------ Testo da leggere
Chi ha vissuto quegli anni lo ricorderà, quando la stagione 1990-91 pose fine alle gioie di Parthenope. Napoli aveva avuto cinque anni di grazia, tagliando traguardi fino a quel momento quasi insperati. Dopo il successo del secondo scudetto e quello in Supercoppa italiana, settembre salutò l’estate del mondiale in cui qualcosa si era già vendicato contro il Maradona oppositore e, dopo una stagione tormentata e ricca di avvenimenti, avviò la fine dell’era Ferlaino. Napoli, addolorata da un addio in forma di tormento, avrebbe conosciuto più di vent’anni di delusioni calcistiche che avrebbero rielaborato nuovamente il sentimento popolare di una tifoseria divisa tra i traumi felici di un tempo irripetibile e una realtà sconfortata da un divario con le grandi ritenuto incolmabile.

Quell’annata maledetta è stato il primo pensiero di molti dei tifosi che quest’anno hanno avuto la possibilità di rivivere la gioia dello scudetto. Soprattutto chi, come allora, ha fatto i conti con gli effetti della felicità. Uno stato d’animo che da certe parti a causa del pallone si dilata durando più dell’istante fugace in cui se ne percepisce l’ebbrezza. Uscirne diventa difficile, dimenticarla impossibile. Queste settimane di difficoltà della squadra, di polemiche e scarsi risultati, di controversie con alcuni calciatori e il malcontento generale sull’allenatore hanno fatto pensare al ritorno di certi fantasmi.
------------
- [Consegna] Prosegui il testo qui sopra sugli anni del Napoli dopo lo scudetto, partendo da dopo la sua ultima frase.
------ Materiale
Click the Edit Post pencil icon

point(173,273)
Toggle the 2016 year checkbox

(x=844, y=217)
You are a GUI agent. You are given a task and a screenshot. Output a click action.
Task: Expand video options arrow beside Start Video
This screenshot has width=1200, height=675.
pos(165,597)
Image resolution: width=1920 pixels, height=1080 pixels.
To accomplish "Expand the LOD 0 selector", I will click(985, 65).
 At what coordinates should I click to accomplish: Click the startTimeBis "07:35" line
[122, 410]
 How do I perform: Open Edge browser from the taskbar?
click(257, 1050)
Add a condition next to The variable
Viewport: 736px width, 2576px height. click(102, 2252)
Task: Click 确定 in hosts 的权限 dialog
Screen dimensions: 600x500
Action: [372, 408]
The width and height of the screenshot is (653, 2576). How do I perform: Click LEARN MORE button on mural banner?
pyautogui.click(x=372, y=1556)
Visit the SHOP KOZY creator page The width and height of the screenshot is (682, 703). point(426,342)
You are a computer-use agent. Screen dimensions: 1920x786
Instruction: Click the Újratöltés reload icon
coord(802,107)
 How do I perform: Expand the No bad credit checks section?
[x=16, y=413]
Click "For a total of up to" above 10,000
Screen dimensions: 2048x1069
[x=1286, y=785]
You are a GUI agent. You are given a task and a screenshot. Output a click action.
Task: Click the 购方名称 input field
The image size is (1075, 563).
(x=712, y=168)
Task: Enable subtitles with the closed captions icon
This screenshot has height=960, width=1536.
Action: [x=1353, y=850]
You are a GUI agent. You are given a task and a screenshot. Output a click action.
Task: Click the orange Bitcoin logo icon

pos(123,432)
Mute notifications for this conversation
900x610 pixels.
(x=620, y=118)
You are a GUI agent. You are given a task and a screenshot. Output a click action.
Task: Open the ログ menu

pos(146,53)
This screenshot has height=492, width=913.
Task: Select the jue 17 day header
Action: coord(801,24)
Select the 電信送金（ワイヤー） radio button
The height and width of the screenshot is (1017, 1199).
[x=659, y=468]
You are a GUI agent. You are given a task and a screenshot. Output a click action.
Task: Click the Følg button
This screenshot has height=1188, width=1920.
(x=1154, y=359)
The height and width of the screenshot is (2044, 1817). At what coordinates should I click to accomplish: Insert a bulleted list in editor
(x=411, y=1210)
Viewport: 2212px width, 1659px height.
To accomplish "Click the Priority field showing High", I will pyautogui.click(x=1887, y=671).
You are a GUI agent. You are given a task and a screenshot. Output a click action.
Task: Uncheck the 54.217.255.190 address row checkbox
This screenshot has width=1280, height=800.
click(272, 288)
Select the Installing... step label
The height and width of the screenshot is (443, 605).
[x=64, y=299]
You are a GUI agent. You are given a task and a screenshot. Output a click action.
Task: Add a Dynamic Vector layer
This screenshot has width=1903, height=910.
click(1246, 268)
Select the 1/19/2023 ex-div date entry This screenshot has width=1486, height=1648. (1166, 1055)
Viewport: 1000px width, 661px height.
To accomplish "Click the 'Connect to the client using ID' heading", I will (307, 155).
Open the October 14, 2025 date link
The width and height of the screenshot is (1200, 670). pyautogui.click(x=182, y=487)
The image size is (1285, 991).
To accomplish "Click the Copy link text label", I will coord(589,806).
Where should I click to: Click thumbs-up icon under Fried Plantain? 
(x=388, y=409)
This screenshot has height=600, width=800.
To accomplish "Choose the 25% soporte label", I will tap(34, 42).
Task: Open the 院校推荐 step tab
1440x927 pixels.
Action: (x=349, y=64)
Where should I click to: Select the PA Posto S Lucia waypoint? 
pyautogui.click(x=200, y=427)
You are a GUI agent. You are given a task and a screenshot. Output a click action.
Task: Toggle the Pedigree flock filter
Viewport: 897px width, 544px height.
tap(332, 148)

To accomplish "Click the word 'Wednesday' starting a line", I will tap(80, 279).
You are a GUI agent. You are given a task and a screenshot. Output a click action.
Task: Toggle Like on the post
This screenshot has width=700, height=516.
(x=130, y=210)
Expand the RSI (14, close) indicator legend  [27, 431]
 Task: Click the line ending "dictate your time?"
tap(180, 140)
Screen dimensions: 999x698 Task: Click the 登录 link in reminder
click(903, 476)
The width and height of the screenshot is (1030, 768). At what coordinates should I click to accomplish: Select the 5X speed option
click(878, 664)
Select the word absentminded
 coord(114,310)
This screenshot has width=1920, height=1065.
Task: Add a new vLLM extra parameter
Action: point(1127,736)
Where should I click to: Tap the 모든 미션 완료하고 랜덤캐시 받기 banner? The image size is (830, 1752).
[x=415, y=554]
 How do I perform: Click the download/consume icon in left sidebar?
------------
- [Risposta attesa]
Altri tempi, però. E, soprattutto, un altro Napoli. Quello di adesso, per certi versi, più forte di quello. Quegli anni contemplarono una storia triste e drammatica. Soprattutto per le difficoltà personali di un uomo afflitto dal suo stesso prodigio. La fatica fisica ed esistenziale di una persona che aveva iniziato a fare i conti con tutto quanto aveva cercato di esorcizzare attraverso la sua gloria assoluta e irripetibile. Maradona pianse la sua ingiusta condanna e Napoli pianse lui. Per una squadra troppo legata al suo valore e per una società che aveva puntato tutto su di lui fu inevitabile lo sgretolamento. Una seconda dissoluzione colpì la parte del Mediterraneo che a lungo si era opposta al potere calcistico del nord. Ma quelle faccende erano grandi, più grandi dei suoi stessi protagonisti. Probabilmente nessuno avrebbe potuto fronteggiarle.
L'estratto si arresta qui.